[Entries drawn from a collection]
--------------------

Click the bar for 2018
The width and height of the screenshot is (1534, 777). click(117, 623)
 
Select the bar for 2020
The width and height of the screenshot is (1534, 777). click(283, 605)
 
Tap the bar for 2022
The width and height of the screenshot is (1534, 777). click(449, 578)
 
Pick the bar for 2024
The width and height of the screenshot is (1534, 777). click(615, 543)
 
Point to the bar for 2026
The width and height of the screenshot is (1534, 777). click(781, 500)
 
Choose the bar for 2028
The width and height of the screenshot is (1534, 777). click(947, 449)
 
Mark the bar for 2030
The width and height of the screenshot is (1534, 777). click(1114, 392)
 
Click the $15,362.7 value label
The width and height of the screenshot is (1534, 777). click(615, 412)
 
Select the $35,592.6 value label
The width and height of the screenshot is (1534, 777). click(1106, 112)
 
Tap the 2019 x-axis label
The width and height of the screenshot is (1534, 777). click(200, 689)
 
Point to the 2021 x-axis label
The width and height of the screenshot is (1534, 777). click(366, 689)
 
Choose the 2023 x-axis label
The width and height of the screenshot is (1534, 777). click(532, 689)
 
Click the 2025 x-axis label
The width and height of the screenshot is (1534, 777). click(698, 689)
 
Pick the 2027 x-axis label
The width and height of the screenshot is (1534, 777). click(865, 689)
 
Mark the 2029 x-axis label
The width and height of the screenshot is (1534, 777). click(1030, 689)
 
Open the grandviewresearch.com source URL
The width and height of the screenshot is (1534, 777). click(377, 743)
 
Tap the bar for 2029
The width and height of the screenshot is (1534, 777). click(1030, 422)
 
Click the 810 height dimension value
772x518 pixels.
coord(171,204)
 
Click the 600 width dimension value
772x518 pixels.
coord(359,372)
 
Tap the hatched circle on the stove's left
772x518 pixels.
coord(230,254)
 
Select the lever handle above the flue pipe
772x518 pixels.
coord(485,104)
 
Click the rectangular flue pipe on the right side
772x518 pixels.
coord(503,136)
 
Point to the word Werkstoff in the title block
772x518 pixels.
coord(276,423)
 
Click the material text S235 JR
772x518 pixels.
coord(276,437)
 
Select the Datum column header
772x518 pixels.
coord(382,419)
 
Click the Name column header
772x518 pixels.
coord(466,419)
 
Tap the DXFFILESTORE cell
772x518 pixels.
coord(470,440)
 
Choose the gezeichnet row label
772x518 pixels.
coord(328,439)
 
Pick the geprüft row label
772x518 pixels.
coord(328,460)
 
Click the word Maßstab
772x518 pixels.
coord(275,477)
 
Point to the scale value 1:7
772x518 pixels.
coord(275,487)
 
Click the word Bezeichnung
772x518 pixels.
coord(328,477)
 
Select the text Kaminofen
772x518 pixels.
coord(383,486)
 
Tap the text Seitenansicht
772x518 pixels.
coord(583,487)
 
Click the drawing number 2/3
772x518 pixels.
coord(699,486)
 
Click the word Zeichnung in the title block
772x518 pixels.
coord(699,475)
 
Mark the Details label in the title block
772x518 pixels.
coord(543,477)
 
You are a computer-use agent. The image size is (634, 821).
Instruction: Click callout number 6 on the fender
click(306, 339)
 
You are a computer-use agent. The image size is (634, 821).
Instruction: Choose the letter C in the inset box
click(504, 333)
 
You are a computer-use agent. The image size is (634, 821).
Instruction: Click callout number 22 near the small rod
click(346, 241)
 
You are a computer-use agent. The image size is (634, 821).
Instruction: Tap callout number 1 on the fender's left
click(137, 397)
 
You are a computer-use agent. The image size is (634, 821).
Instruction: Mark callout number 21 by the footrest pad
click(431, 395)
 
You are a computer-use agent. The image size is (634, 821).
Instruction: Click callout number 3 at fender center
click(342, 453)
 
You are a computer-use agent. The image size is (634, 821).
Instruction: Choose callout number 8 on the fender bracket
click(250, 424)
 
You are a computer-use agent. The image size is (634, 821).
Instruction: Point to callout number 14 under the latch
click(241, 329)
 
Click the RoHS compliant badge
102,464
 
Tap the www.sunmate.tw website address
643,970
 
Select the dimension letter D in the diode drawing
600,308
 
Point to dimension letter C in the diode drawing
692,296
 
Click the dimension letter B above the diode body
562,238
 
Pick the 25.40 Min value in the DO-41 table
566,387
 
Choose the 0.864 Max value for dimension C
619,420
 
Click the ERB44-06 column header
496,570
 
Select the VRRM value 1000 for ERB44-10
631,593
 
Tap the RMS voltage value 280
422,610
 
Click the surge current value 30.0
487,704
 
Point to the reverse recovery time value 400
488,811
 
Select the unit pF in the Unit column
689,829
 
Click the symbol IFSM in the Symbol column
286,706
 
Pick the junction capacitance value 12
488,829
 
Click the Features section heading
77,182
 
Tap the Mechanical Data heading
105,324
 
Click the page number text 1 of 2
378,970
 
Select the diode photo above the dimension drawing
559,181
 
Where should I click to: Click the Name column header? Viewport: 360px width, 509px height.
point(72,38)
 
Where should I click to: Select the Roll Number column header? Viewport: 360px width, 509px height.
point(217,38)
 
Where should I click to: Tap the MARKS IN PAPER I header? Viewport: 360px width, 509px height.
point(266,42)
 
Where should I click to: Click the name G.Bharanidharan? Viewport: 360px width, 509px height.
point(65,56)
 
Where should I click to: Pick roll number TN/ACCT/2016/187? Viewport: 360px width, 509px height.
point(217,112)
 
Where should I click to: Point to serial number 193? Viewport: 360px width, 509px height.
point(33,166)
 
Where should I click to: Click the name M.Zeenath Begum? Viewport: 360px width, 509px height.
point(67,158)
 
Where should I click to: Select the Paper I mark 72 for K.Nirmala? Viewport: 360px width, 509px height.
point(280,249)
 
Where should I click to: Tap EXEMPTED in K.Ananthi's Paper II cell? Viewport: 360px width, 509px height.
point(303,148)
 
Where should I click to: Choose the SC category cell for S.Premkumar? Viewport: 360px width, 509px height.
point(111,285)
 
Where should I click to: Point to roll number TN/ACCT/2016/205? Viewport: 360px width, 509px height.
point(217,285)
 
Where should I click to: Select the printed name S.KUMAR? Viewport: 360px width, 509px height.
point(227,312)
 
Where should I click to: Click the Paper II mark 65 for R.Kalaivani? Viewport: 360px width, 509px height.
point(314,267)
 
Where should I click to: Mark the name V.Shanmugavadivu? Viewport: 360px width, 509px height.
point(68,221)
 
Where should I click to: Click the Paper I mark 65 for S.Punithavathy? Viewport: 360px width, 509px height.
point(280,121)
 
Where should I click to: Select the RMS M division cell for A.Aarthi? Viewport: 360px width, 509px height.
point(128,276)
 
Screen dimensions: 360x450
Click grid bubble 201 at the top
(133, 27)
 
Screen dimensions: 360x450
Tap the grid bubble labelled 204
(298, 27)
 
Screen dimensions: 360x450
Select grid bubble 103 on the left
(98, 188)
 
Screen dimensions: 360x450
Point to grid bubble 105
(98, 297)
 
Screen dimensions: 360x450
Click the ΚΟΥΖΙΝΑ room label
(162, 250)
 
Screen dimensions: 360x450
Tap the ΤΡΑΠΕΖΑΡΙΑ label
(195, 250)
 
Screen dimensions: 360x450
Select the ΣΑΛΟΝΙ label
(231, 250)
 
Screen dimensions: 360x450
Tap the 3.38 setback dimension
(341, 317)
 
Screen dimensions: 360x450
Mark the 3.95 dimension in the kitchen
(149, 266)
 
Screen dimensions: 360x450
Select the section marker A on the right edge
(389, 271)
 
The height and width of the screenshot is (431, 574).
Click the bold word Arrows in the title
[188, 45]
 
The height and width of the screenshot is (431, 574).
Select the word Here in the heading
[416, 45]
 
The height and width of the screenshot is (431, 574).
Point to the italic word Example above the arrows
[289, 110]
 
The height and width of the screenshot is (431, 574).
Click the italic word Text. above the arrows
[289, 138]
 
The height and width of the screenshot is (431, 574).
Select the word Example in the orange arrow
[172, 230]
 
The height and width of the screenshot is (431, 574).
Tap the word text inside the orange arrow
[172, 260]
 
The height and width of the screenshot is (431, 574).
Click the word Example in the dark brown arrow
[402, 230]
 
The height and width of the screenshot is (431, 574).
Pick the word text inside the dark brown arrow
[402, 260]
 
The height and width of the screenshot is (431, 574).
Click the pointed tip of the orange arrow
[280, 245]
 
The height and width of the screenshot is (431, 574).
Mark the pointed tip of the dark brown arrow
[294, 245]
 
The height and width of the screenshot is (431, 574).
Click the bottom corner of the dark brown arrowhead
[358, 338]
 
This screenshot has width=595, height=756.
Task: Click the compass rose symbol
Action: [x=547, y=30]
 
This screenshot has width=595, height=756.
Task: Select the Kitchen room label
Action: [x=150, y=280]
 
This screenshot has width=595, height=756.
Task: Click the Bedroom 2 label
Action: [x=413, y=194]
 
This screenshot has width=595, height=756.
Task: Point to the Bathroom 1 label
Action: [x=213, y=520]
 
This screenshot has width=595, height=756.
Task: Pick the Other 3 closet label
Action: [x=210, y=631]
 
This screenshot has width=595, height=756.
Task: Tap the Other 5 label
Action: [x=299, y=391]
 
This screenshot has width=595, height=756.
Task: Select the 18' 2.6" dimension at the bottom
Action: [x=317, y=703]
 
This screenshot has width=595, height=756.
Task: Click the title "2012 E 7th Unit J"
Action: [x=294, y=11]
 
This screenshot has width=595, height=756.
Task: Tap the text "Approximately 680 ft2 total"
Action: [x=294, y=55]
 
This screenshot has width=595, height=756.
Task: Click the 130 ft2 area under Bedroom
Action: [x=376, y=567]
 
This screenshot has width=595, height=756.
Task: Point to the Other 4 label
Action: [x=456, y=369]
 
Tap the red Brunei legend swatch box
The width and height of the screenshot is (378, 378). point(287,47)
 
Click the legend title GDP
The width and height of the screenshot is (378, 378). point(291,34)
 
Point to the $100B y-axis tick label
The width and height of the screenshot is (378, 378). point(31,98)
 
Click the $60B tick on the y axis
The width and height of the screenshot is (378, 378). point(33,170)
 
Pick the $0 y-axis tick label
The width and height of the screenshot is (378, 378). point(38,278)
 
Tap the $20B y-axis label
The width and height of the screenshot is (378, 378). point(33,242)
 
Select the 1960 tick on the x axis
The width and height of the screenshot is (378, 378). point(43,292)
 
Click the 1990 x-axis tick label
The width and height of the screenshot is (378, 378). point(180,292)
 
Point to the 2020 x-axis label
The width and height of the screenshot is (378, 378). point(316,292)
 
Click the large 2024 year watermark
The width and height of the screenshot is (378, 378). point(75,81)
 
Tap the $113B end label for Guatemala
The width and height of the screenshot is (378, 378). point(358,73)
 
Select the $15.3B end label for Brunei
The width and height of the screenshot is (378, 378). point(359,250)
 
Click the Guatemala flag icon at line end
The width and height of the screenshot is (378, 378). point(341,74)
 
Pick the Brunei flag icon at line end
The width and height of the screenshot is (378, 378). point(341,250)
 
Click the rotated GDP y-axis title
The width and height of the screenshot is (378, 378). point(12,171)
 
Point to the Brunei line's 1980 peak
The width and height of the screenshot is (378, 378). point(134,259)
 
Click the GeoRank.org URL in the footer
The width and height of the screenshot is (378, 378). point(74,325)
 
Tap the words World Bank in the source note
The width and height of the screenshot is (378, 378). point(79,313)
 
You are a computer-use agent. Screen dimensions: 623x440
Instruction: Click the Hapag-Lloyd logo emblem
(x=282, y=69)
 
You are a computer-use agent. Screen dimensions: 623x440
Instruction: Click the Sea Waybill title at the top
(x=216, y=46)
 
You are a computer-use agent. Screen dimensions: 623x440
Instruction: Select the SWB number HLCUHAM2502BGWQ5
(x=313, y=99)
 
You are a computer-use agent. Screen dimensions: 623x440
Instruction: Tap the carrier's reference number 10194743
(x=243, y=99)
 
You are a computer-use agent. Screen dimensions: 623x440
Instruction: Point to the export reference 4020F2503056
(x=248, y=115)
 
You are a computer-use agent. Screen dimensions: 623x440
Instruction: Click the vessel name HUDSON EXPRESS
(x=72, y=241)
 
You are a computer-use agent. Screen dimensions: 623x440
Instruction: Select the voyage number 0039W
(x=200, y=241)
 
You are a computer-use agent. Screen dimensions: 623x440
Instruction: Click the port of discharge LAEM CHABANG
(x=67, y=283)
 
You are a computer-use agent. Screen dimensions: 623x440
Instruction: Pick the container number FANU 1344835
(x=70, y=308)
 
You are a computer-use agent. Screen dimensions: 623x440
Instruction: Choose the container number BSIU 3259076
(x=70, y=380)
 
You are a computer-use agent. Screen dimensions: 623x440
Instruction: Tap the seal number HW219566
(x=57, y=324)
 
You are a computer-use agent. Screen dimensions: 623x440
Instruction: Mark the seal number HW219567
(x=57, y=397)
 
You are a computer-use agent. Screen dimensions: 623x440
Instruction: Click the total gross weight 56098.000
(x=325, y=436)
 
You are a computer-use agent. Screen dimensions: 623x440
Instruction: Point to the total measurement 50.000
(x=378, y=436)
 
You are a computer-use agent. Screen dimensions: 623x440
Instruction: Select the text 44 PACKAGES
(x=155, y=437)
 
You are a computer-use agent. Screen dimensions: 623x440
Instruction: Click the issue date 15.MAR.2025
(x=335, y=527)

--------------------

Output the lines as a Markdown table with the columns Row and Entry, starting at the line that contains "Tap the $20B y-axis label" and ending at the line that contains "(378, 378). point(79,313)". Number each row and leave out blank lines.

| Row | Entry |
|---|---|
| 1 | Tap the $20B y-axis label |
| 2 | The width and height of the screenshot is (378, 378). point(33,242) |
| 3 | Select the 1960 tick on the x axis |
| 4 | The width and height of the screenshot is (378, 378). point(43,292) |
| 5 | Click the 1990 x-axis tick label |
| 6 | The width and height of the screenshot is (378, 378). point(180,292) |
| 7 | Point to the 2020 x-axis label |
| 8 | The width and height of the screenshot is (378, 378). point(316,292) |
| 9 | Click the large 2024 year watermark |
| 10 | The width and height of the screenshot is (378, 378). point(75,81) |
| 11 | Tap the $113B end label for Guatemala |
| 12 | The width and height of the screenshot is (378, 378). point(358,73) |
| 13 | Select the $15.3B end label for Brunei |
| 14 | The width and height of the screenshot is (378, 378). point(359,250) |
| 15 | Click the Guatemala flag icon at line end |
| 16 | The width and height of the screenshot is (378, 378). point(341,74) |
| 17 | Pick the Brunei flag icon at line end |
| 18 | The width and height of the screenshot is (378, 378). point(341,250) |
| 19 | Click the rotated GDP y-axis title |
| 20 | The width and height of the screenshot is (378, 378). point(12,171) |
| 21 | Point to the Brunei line's 1980 peak |
| 22 | The width and height of the screenshot is (378, 378). point(134,259) |
| 23 | Click the GeoRank.org URL in the footer |
| 24 | The width and height of the screenshot is (378, 378). point(74,325) |
| 25 | Tap the words World Bank in the source note |
| 26 | The width and height of the screenshot is (378, 378). point(79,313) |